A reportagem também apurou três sessões ocorridas no semestre em que, embora o nome do distrital Agaciel Maia (PL) estivesse registrado, a presença física dele não é registrada nas notas taquigráficas, tampouco nos vídeos da TV Web CLDF. Presidente da Comissão de Economia, Orçamento e Finanças (Ceof), o deputado também justificou as ausências por ser “responsável pelo exame de todas as matérias que impactam a economia do Distrito Federal, como a Lei de Diretrizes Orçamentárias (LDO)”, exemplificou. “Portanto, a presença em plenário é dividida com o trabalho especializado nas comissões técnicas”, salientou.
Descontrole compromete votações
Não é arriscado dizer que, em média, a Câmara Legislativa realiza uma sessão deliberativa por semana. Em casos isolados, votações ocorreram às terças e também nas quartas, mas não há tradição na prática. Nos outros dias, o costume é que o parlamento, muitas vezes sem quórum, conceda a tribuna apenas para discursos acalorados sobre assuntos do momento. Para que uma sessão seja oficialmente aberta, a Casa estabelece que ao menos um quarto dos distritais esteja em plenário até as 15h de cada dia da semana, o que representa seis dos 24 mandatários. Sem o número suficiente, o presidente dos trabalhos suspende por meia hora para aguardar a chegada de outros colegas – sem sucesso, tem de encerrar as atividades.
Com o aumento das cobranças sobre o melhor desempenho do controle de frequência, cresceu internamente o apoio de distritais à proposta da instalação de painel eletrônico de presença parlamentar. A ideia é que, nos moldes da Câmara dos Deputados e do Senado Federal, a CLDF saiba quais dos mandatários estão realmente no local. Segundo Prudente, o processo já está em fase avançada. O vice-presidente da Casa, Rodrigo Delmasso (PRB), também defende a instalação rápida da tecnologia. “Em setembro, vamos inaugurar o painel eletrônico de votações e o registro de presença biométrico de todos os deputados e deputadas, dando transparência e, acima de tudo, trazendo a Câmara Legislativa não para o futuro e sim para a atualidade”, garantiu.

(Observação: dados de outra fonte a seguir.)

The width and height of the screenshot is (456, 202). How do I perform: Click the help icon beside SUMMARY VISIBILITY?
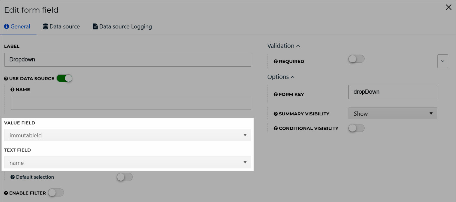point(276,114)
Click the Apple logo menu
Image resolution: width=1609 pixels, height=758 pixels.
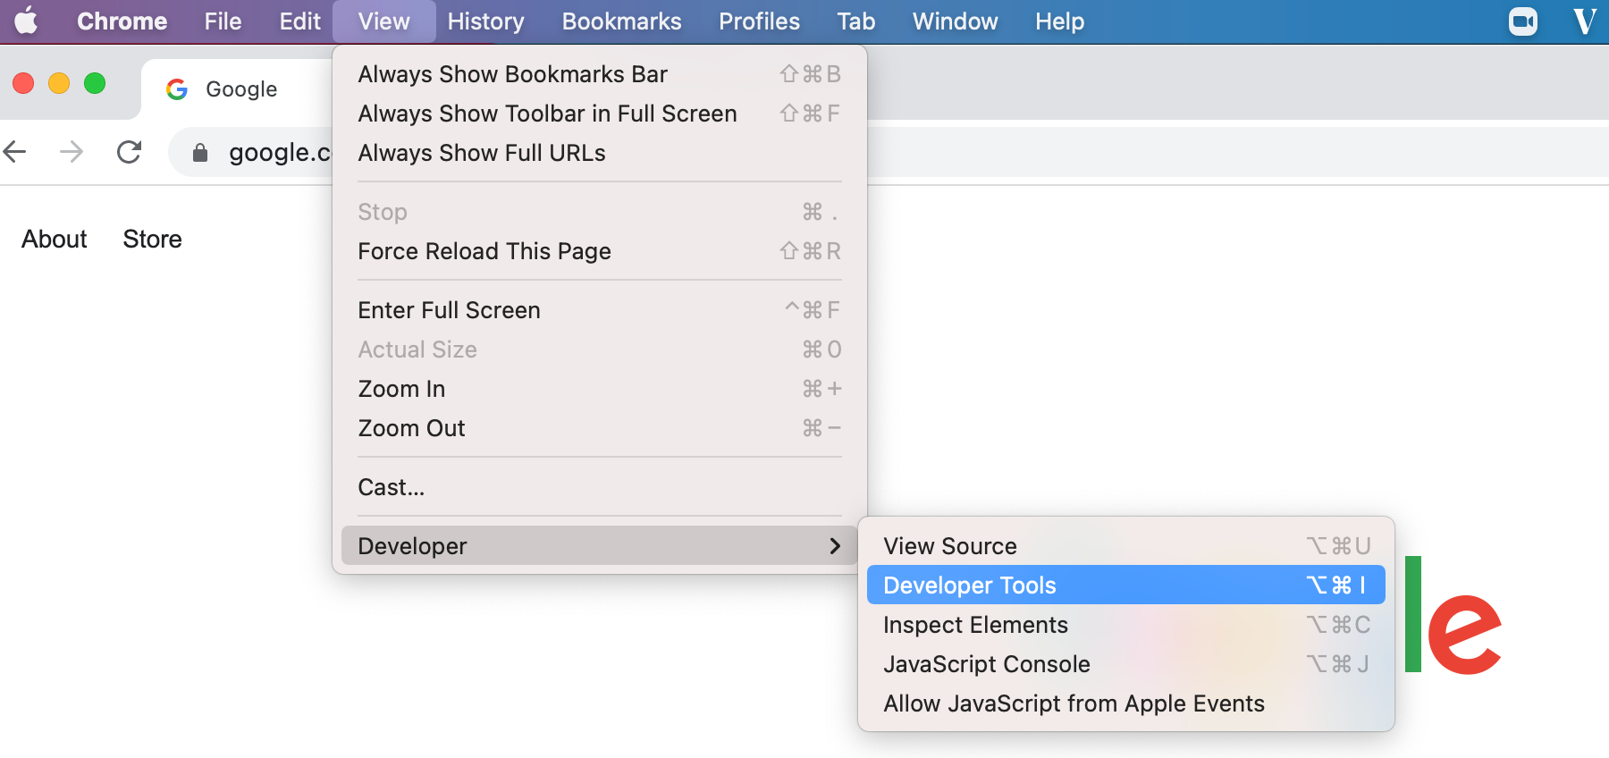(x=27, y=21)
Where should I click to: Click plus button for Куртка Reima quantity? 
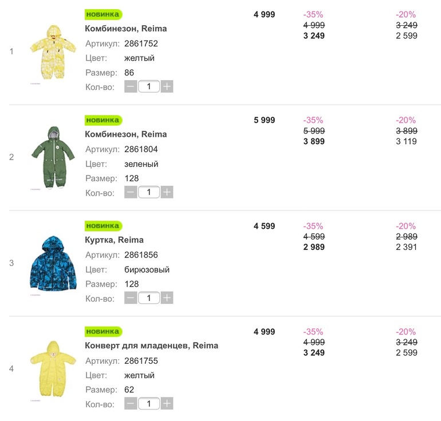(167, 298)
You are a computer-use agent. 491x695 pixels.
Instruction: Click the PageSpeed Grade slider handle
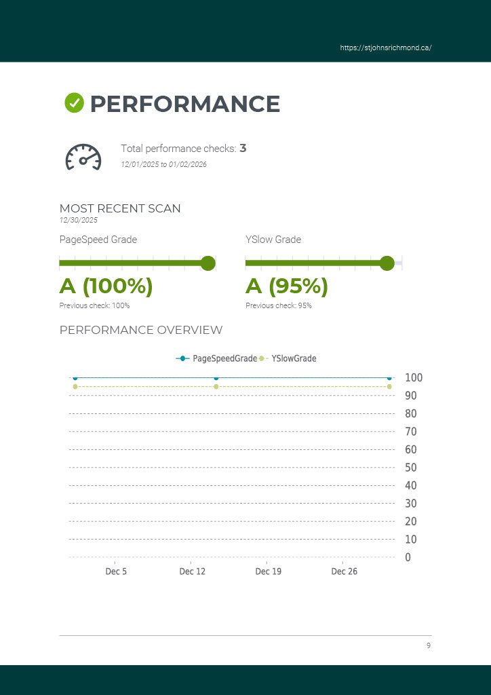208,263
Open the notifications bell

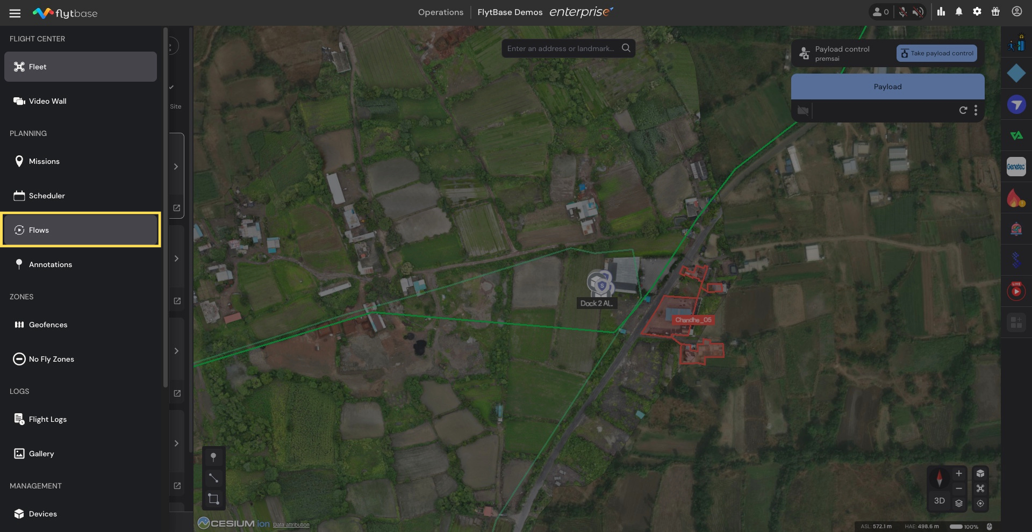(x=959, y=12)
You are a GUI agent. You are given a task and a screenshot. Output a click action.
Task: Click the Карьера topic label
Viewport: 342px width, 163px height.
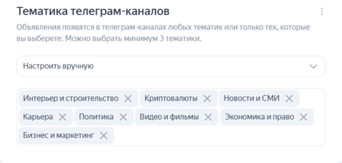point(38,117)
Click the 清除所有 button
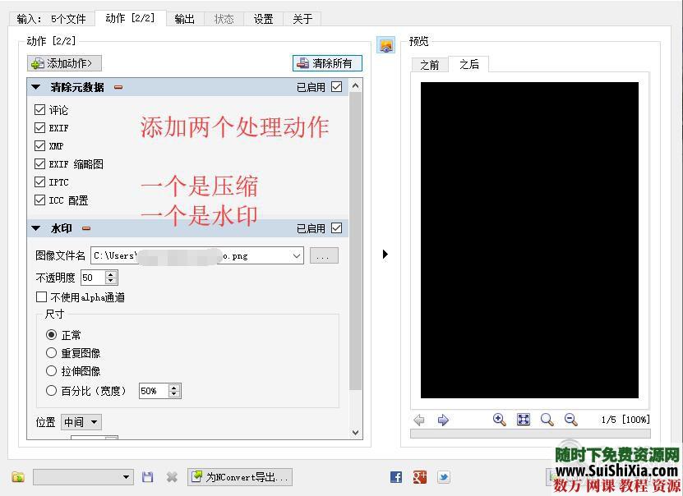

Integrantes do Observatório Social de Brasília (OSB) criticam a falta de controle dos pontos de distritais e endossam a iniciativa de se avançar na transparência das informações oficiais do Legislativo local. “Um deputado que viaja e frauda as listas de presença da Casa prejudica o cidadão de várias formas. Primeiro, a sociedade paga caro por um serviço que nunca foi prestado, a atuação legislativa. Também prejudica a própria Câmara Legislativa, pois um deputado ausente atrasa o andamento dos trabalhos e até impede algumas votações. Por fim, o eleitor desse deputado fica sem representação enquanto o parlamentar viaja, custeado pela Casa. Sem dúvida, é uma acusação que deveria ser investigada e punida de forma exemplar”, opinou Guilherme Brandão, diretor da Organização Não Governamental (ONG).
Para Rodrigo Chia, também coordenador da entidade, a população precisa acompanhar e cobrar postura do parlamentar que recebeu seu voto. “É mais produtivo pensar no que pode ser mudado para evitar que novos casos aconteçam. Acho positivo que a Casa invista no sistema eletrônico e que tenhamos acesso em tempo real sobre quais são os parlamentares que estão realmente presentes na Câmara Legislativa. Já passou do momento de se estabelecer esses controles e que sejam compartilhados de forma transparente para que a população possa saber o que, de verdade, seus deputados estão fazendo”, destacou.